Das Delir ist ein sehr häufiges Krankheitsbild, das vorwiegend ältere Menschen betrifft. Neuere Studien gehen
davon aus, dass die Häufigkeit des
Delirs in Pflegeheimen im zweistelligen
Bereich liegt und bis >30% betragen
kann.1
Krankheitsbild
Der Begriff „Delir“ geht auf den römischen Arzt Aulus Cornelius Celsus
zurück, der ca. 100 n. Chr. Patienten
beschrieb, die „abseits des Pfades“,
„neben der Spur“ (= de lira) waren.
An ein Delir muss gedacht werden bei
akuten oder subakuten Veränderungen
des psychischen und häufig auch des
allgemeinen Gesundheitszustandes mit
Störungen des Bewusstseins und der
kognitiven Funktionen. Grundsätzlich
kann ein Delir in allen Altersgruppen
auftreten, besonders häufig ist es aber
bei alten Menschen.

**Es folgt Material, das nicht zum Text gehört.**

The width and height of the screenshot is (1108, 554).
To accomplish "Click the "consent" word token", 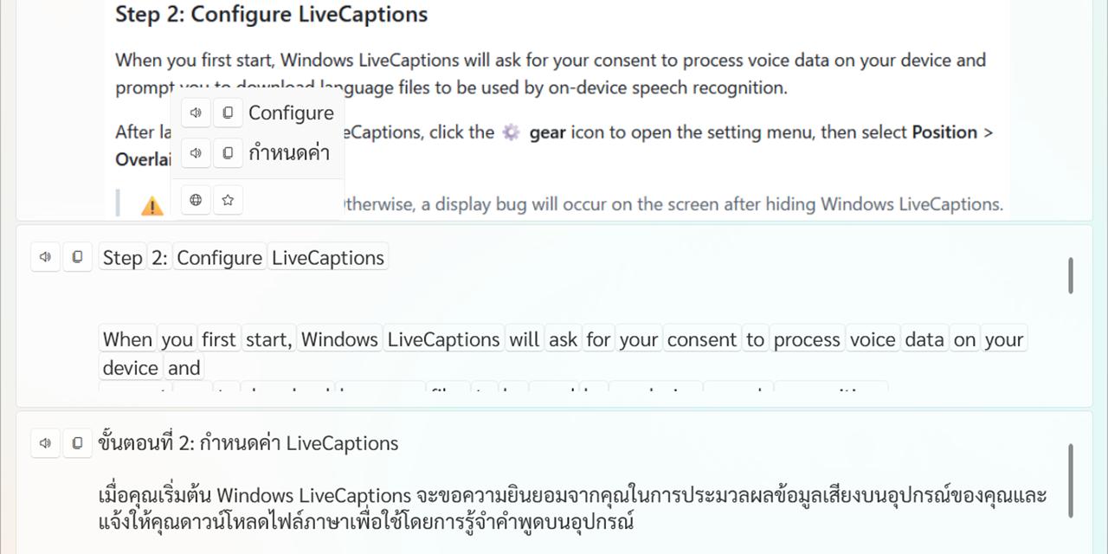I will pos(702,338).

Die diagnostischen
Kriterien nach DSM-IV/V sind:
A) Bewusstseinseintrübung/Störung der
Aufmerksamkeit
B) Einschränkung der kognitiven Leistungen
C) rasche Entwicklung (Stunden bis
Tage) mit fluktuierendem Verlauf
und
D) Störung durch die pathophysiologischen Auswirkungen einer körperlichen Erkrankung erklärbar
ICD-10 ist etwas differenzierter und
verlangt zusätzlich Störungen der Psychomotorik (hyperaktives vs. hypoaktives Delir), Störungen des SchlafWach-Rhythmus sowie emotionale Störungen (z.B. Depression, Angst, Euphorie). „Da das Delir mit einer akuten
Funktionsstörung des Gehirns einhergeht, gibt es neben diesen Kernsymptomen selbstverständlich viele weitere
vegetative und neurologische Symptome, gerade bei alten Menschen aber
auch somatische“, erinnerte Prof.
Walter Hewer, Vinzenz von Paul Hospital, Rottweil.
KeyPoints
• Mehr als 50% der Delirien werden nicht erkannt.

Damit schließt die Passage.